Exercise aim: Could you repeat every row below word for word, leaving the pictures out of your answer?
┌─ Task data
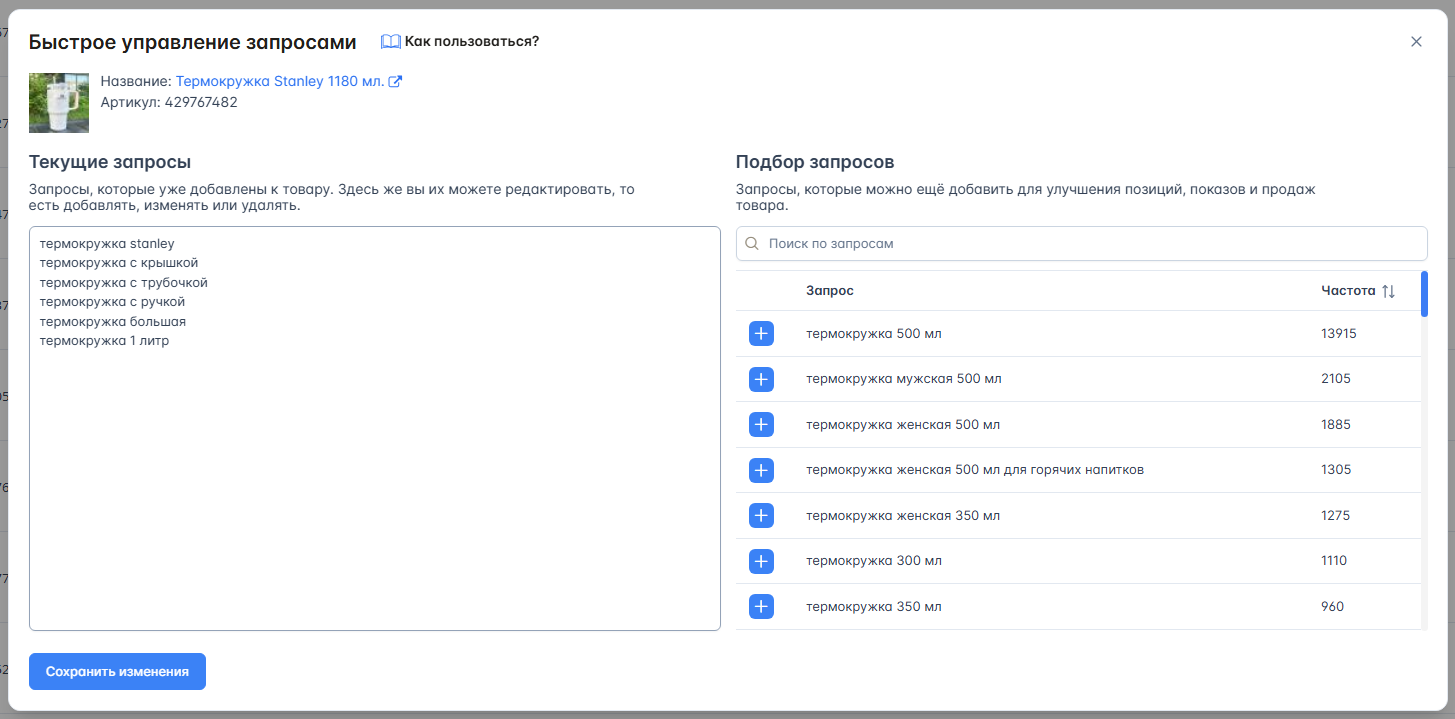Add query "термокружка 500 мл" with plus icon
The height and width of the screenshot is (719, 1455).
point(761,334)
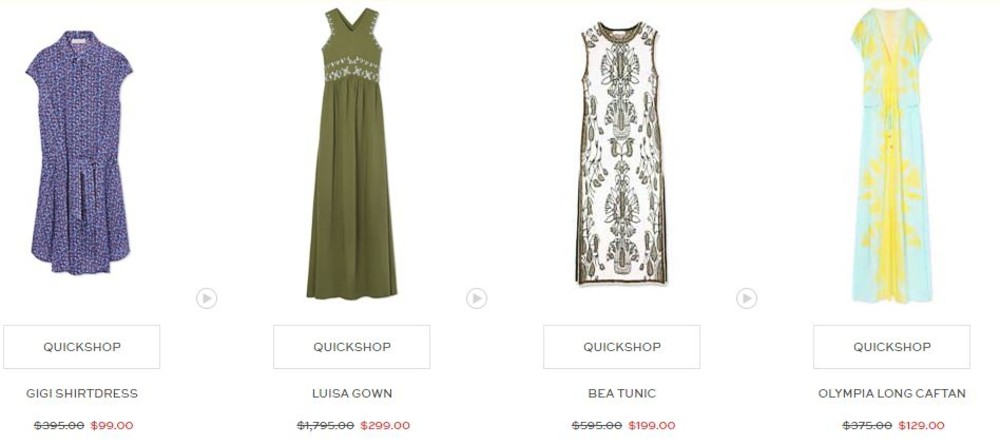Image resolution: width=1000 pixels, height=445 pixels.
Task: Open Quickshop for Luisa Gown
Action: coord(351,347)
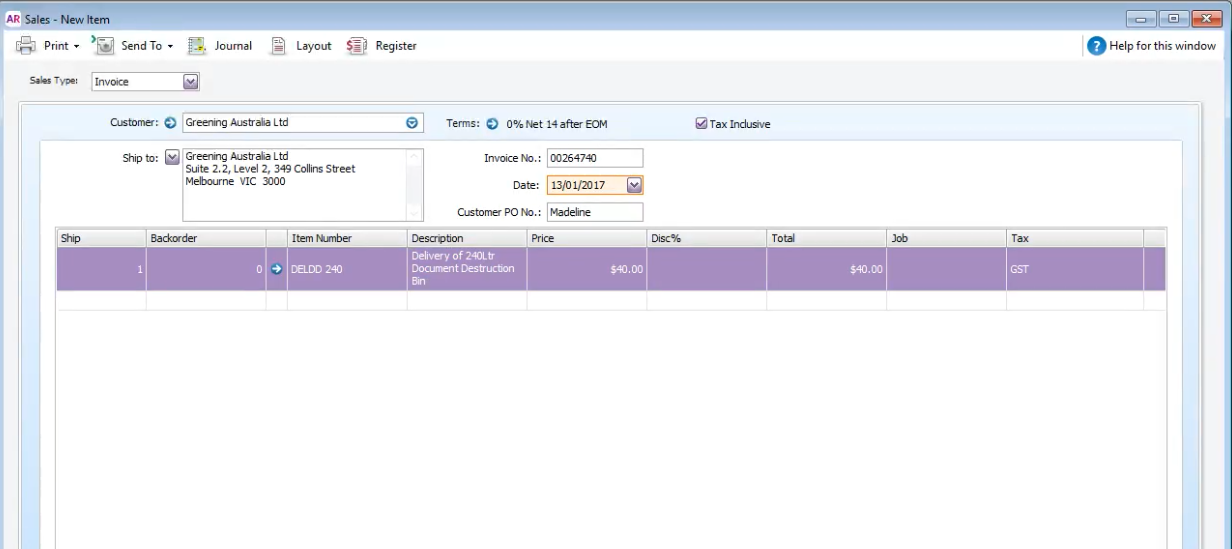This screenshot has width=1232, height=549.
Task: Click the Terms zoom arrow icon
Action: [492, 124]
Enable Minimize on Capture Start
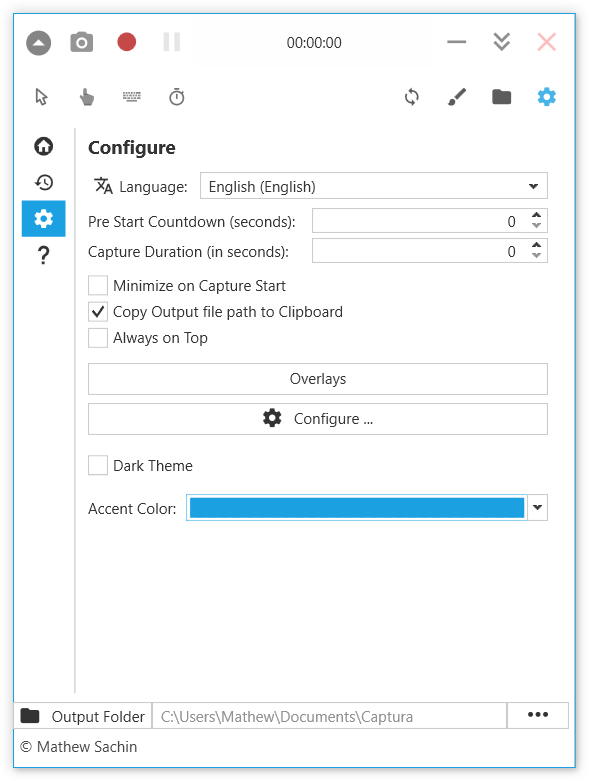589x781 pixels. tap(98, 286)
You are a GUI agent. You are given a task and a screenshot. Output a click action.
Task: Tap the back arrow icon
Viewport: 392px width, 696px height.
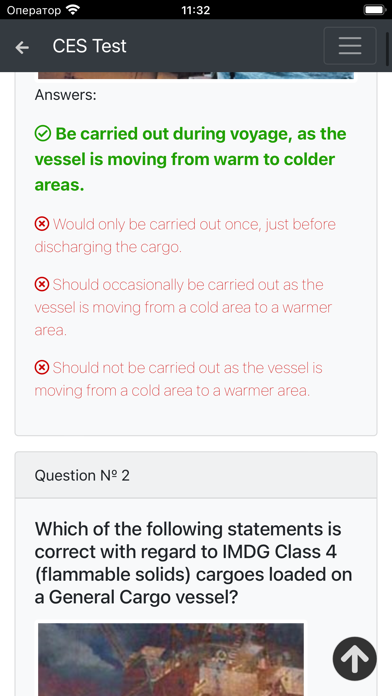click(x=22, y=47)
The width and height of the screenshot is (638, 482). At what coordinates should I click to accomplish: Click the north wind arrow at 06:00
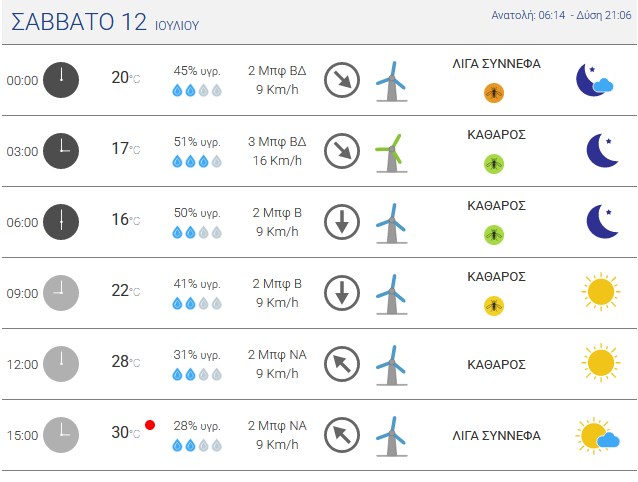[342, 222]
└─
Correct response:
Add query "термокружка 500 мл" with plus icon
The height and width of the screenshot is (719, 1455).
point(761,334)
Image resolution: width=1000 pixels, height=445 pixels.
Task: Open Quickshop for Luisa Gown
Action: coord(351,347)
This screenshot has width=1232, height=549.
Task: Click the Terms zoom arrow icon
Action: [492, 124]
Enable Minimize on Capture Start
589x781 pixels. tap(98, 286)
You are a GUI agent. You are given a task and a screenshot. Output a click action.
Task: Tap the back arrow icon
Viewport: 392px width, 696px height.
click(x=22, y=47)
The width and height of the screenshot is (638, 482). At what coordinates should I click to accomplish: Click the north wind arrow at 06:00
[342, 222]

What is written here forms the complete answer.